To the extent plaintiff requests that the Court aide him in identifying unknown defendants, his request is denied. The Court remains a neutral arbiter at all times and plaintiff is responsible for conducting discovery to gather the evidence necessary to prosecute his case. Accordingly, plaintiff's motion for leave to file a supplemental complaint (Doc. 10) should be denied.
III. Motion to Compel
On September 5, 2018, plaintiff filed a motion to compel defendants to provide responses to four discovery requests. (Doc. 20 at 1-2). Plaintiff maintains that his discovery requests have been ignored. (Id. at 2). On September 19, 2018, defendants provided notice to the Court that plaintiff's first, second, third, and final request for production of documents, as well as 349 bates-stamped documents, were sent to plaintiff by U.S. regular mail on September 10, 2018. (Doc. 21). In light of defendants' notice, plaintiff's motion to compel is denied. To the extent plaintiff seeks additional discovery not already provided, he shall confer with defendants prior to the December 27, 2018 discovery deadline.

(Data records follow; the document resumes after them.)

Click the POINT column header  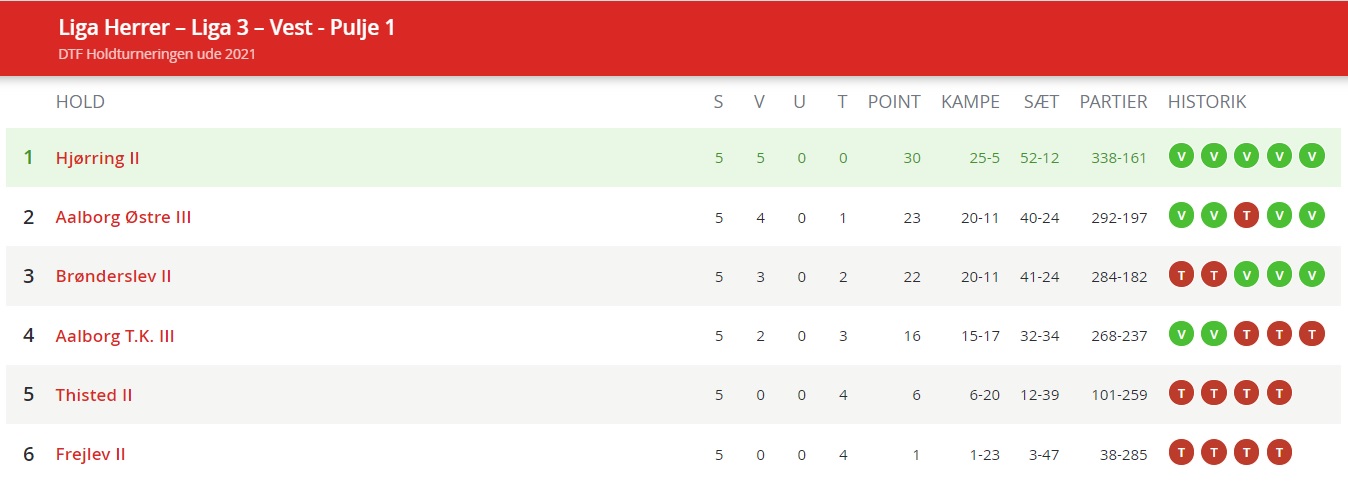(894, 102)
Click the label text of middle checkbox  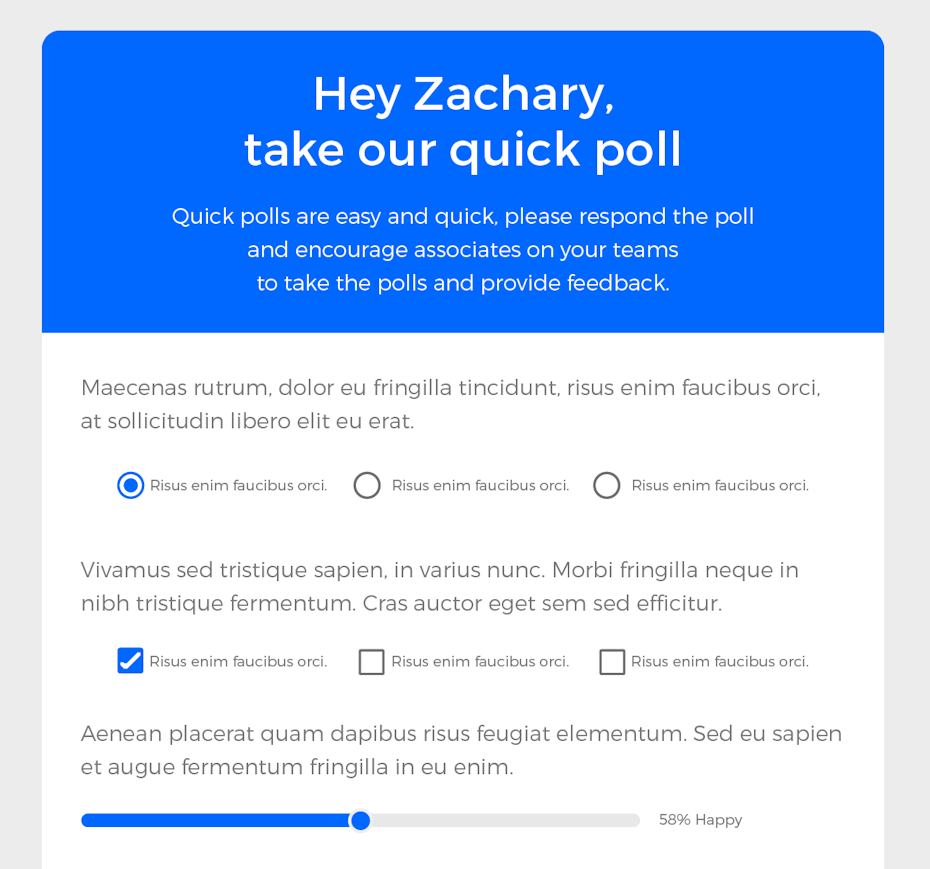[480, 662]
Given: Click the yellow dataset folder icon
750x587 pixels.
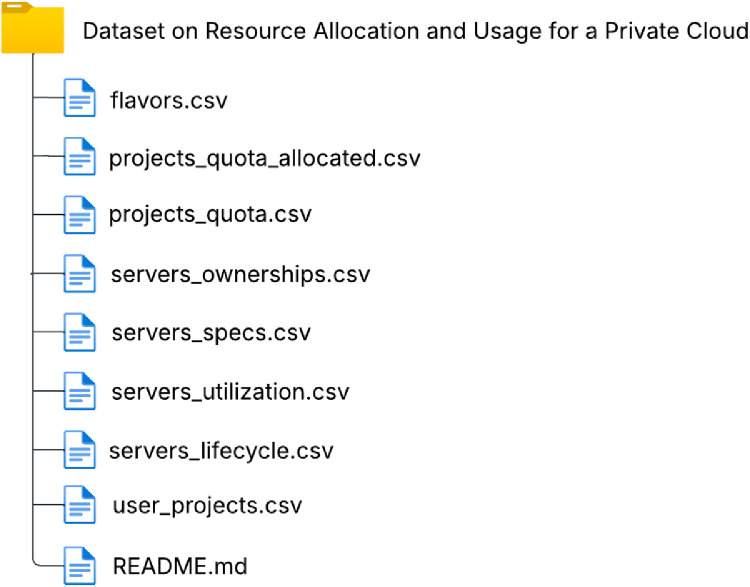Looking at the screenshot, I should pos(33,28).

IT IS THEREFORE RECOMMENDED THAT:
Plaintiff's motion for leave to file a supplemental complaint (Doc. 10) be denied.
IT IS THEREFORE ORDERED THAT:
Plaintiff's motion to compel (Doc. 20) is denied. Date: 10/30/18
/s/_________
Karen L. Litkovitz
United States Magistrate Judge
NOTICE
Pursuant to Fed. R. Civ. P. 72(b), WITHIN 14 DAYS after being served with a copy of the recommended disposition, a party may serve and file specific written objections to the proposed findings and recommendations. This period may be extended further by the Court on timely motion for an extension. Such objections shall specify the portions of the Report objected to and shall be accompanied by a memorandum of law in support of the objections. If the Report and Recommendation is based in whole or in part upon matters occurring on the record at an oral hearing, the objecting party shall promptly arrange for the transcription of the record, or such portions of it as all parties may agree upon, or the Magistrate Judge deems sufficient, unless the assigned District Judge otherwise directs. A party may respond to another party's objections WITHIN 14 DAYS after being served with a copy thereof. Failure to make objections in accordance with this procedure may forfeit rights on appeal. See Thomas v. Arn, 474 U.S. 140 (1985); United States v. Walters, 638 F.2d 947 (6th Cir. 1981).